Document extract:
*** Block opens ***
3.2 Correlation analyses

Linear regression analysis shows highly significant (P < 0.001) positive correlations between FAVTI outcome and GA in all three methods. The coefficients of determination (R2) were 0.272, 0.177 and 0.201 with ALDAF-AO, ALDAF-PA and LV In/Out measurement, respectively (Fig. 3). The strongest correlation was identified in ALDAF-AO, in which the predicted estimation was 1.02 × GA (weeks) ± 87.82. Fig. 4A–C show outcomes of the Bland-Altman analysis with a FAVTI correlation strongest in ALDAF-AO versus ALDAF-PA (r = 0.57, P < 0.001) (Fig. 4C). This magnitude of correlation was confirmed in the mean FAVTIs difference values (95% CI) of 2.5 (–24.7, 29.7) between ALDAF-AO and ALDAF-PA, ALDAF-AO versus LV In/Out at –3.8 (–30.3, 22.7) and ALDAF-PA versus LV In/Out at –6.3 (–33.9, 21.3) (Table 3).

Fig. 3.

Linear regression analyses between FAVTI and gestational age (weeks). (A) ALDAF-AO; (B) ALDAF-PA; (C) LV In/Out.
FAVTI, fetal atrioventricular time intervals; ALDAF, antegrade late diastolic arterial blood flow; AO, aorta; PA, pulmonary artery; LV In/Out, left ventricular inflow/outflow; R2, square of the correlation. Lines denote regressions and 95% confidence limits for individual observations.

Fig. 4.

Bland-Altman analysis of FAVTI. (A) ALDAF-AO versus LV In/Out; (B) ALDAF-PA versus. LV In/Out; (C) ALDAF-AO versus ALDAF-PA.
FAVTI, fetal atrioventricular time intervals; ALDAF, antegrade late diastolic arterial blood flow; AO, aorta; PA, pulmonary artery; LV in/out, left ventricular inflow/outflow.

Table 3.Bland-Altman analysis and Pearson correlation coefficient of FAVTI between ALDAF-AO, ALDAF-PA and LV In/Out.
*** Block closes ***
Task set:
(a) Answer these questions from the correlation analyses section:
(i) What coefficient of determination (R2) was found with LV In/Out measurement?
(ii) What does ALDAF stand for?
(iii) Which two methods are compared in panel (A) of Fig. 4?
(b) Does each statement below agree with the correlation analyses section? Answer yes or no, and quote the words from the section that decide it.
(i) The mean FAVTI difference between ALDAF-PA and LV In/Out was –6.3.
(ii) The strongest correlation with GA was found in ALDAF-PA.
(iii) The lines in Fig. 3 show regressions and 95% confidence limits.

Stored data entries
*** Block opens ***
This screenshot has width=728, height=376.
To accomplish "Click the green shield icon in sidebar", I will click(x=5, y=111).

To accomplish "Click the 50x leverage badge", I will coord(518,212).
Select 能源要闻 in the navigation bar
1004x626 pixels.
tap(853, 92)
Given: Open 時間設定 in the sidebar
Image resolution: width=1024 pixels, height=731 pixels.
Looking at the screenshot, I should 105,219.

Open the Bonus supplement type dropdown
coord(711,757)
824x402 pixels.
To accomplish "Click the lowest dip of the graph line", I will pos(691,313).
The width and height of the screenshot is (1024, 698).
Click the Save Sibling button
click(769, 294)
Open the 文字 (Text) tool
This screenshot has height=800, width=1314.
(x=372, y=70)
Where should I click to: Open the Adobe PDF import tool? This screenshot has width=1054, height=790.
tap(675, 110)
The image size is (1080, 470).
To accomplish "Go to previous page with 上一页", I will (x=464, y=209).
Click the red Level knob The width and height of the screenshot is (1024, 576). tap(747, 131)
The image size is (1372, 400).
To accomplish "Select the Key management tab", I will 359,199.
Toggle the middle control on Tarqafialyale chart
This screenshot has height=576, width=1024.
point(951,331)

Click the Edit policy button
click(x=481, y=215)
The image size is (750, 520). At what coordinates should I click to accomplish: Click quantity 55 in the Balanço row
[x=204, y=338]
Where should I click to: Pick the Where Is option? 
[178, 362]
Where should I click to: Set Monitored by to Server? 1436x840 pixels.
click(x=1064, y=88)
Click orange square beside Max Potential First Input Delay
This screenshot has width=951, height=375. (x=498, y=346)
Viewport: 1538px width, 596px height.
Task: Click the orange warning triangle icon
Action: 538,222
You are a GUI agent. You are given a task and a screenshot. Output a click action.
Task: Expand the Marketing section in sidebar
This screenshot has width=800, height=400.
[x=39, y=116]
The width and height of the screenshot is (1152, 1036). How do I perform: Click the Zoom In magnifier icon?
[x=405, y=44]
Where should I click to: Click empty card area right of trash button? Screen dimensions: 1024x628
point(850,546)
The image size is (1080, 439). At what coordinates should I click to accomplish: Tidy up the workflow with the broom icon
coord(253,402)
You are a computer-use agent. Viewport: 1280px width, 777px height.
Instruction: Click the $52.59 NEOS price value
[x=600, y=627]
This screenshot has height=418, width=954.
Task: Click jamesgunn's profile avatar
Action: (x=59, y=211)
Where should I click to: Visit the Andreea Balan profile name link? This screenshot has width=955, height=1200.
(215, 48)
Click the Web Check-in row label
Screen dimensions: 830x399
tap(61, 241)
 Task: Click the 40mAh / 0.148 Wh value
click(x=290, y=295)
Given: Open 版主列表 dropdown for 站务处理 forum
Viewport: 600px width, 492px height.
*** Block closes ***
Completed exercise:
(a)
(i) 0.201
(ii) Antegrade late diastolic arterial blood flow
(iii) ALDAF-AO versus LV In/Out

(b)
(i) Yes: "ALDAF-PA versus LV In/Out at –6.3 (–33.9, 21.3)"
(ii) No: "The strongest correlation was identified in ALDAF-AO"
(iii) Yes: "Lines denote regressions and 95% confidence limits for individual observations"